### WHAT YOU SHOULD DO:
Using the listing below, report each line holding the string "header".

^^^^^^^^

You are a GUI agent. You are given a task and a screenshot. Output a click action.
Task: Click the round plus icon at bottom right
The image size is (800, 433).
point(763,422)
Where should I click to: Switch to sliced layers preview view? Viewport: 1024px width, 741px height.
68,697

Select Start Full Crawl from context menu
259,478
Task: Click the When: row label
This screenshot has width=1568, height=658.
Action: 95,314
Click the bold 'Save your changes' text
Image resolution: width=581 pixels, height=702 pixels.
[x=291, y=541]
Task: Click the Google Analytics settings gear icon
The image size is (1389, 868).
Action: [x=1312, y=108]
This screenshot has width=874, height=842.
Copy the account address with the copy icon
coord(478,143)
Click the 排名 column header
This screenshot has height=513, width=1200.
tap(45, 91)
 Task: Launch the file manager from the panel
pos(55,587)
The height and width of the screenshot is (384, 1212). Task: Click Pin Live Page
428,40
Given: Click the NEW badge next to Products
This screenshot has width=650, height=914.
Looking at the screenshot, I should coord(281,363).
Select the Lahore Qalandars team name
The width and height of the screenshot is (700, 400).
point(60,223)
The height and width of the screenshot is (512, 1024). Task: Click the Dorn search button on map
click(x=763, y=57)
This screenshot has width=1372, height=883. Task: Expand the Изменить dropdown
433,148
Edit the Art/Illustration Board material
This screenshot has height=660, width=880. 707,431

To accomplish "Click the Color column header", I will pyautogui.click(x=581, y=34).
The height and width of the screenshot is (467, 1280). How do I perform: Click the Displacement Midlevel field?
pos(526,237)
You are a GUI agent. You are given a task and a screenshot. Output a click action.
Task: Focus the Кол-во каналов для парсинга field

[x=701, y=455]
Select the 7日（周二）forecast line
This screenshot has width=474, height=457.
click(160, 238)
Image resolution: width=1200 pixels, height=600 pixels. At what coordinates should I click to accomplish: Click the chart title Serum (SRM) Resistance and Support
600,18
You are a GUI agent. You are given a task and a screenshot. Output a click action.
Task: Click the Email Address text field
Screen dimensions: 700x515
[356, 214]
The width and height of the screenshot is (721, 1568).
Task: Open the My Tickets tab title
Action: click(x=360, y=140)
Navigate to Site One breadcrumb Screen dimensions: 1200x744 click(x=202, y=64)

^^^^^^^^

### SOLUTION:
Click the 排名 column header
To accomplish "Click the Color column header", I will pyautogui.click(x=581, y=34).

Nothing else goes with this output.